Operazione anti-ambulantato ai Maronti. Per tutto il pomeriggio di ieri alcuni Carabinieri della stazione di Barano avrebbero passato al setaccio l’arenile per tentare di contrastare il fenomeno dei venditori non autorizzati che imperversano sull’arenile. Ancora non sono stati diffusi i risultati e i dettagli dell’operazione, ma da alcune indiscrezioni raccolte pare che siano stati effettuati diversi sequestri di merce ed effettuati numerosi controlli. Sarebbero state almeno due le squadre di agenti in borghese agli ordini del maresciallo capo Bonavoglia utilizzate per l’operazione. I controlli sono scattati intorno alla mezza ed è andata avanti fino a pomeriggio inoltrato. Al loro supporto, anche due unità della Cosmopol, l’agenzia di vigilanza privata, che avrebbe preso in carico la merce sottoposta a sequestro. Se confermata, l’operazione sarebbe la prima effettuata quest’anno dalle forze dell’ordine ai Maronti.

Il problema legato all’ambulantato abusivo è una delle debolezze croniche di una delle località turistiche più in voga dell’isola. Negli anni novanta, all’apice del boom turistico, la maggior parte dei (pochi) magrebini che sceglievano l’isola alla costiera romagnola per vendere chincaglierie di vario genere stazionavano lungo le rampe di scale che consentono l’accesso alla spiaggia, senza caracollare lungo l’arenile. Da quando fu posto divieto di commercializzare i loro prodotti in quelle aree, si sono spostati in spiaggia. Da una decina che erano, negli anni, complici i mancati controlli, sono diventati quasi un centinaio. Con la conseguenza, facilmente immaginabile, di essere diventati un fastidio per i fruitori dell’arenile.
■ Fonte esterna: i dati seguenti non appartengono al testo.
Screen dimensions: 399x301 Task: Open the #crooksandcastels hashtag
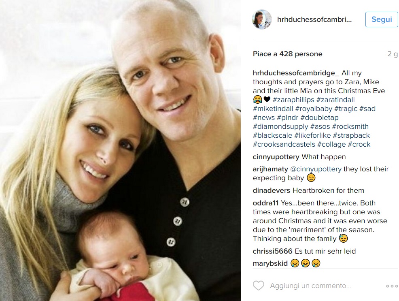(x=284, y=144)
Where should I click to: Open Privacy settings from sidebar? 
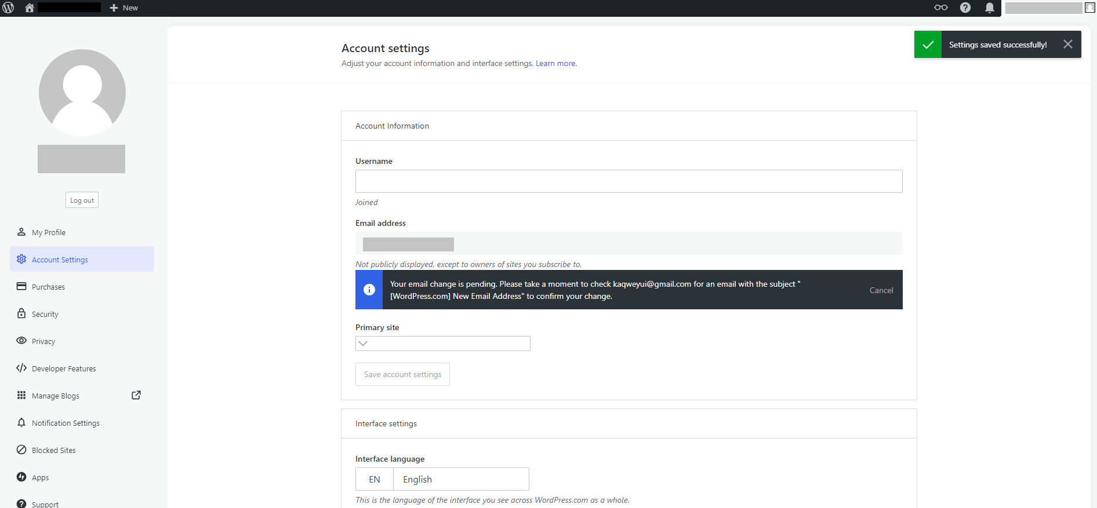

Qualche anno fa, quando la spiaggia fu invasa dai massaggiatori asiatici, il Consorzio Maronti, l’associazione che racchiude la gran parte della attività produttive della zona, decise di vietare la pratica, almeno negli stabilimenti che aderivano all’associazione. I risultati sono stati ottimi, al punto che il fenomeno si è quasi del tutto estinto. Mentre il loro numero si è progressivamente ridotto, però, è aumentato quello di chi vende oggetti di ogni genere, dai souvenir ai capi di abbigliamento contraffatti.

Dopo anni di polemiche, l’anno scorso i Carabinieri di Barano effettuarono incursioni periodiche sulla spiaggia con risultati più che soddisfacenti: furono poste sotto sequestro decine di migliaia di euro di merce, spesso contraffatta, e si pose un freno deciso al dilagare del fenomeno.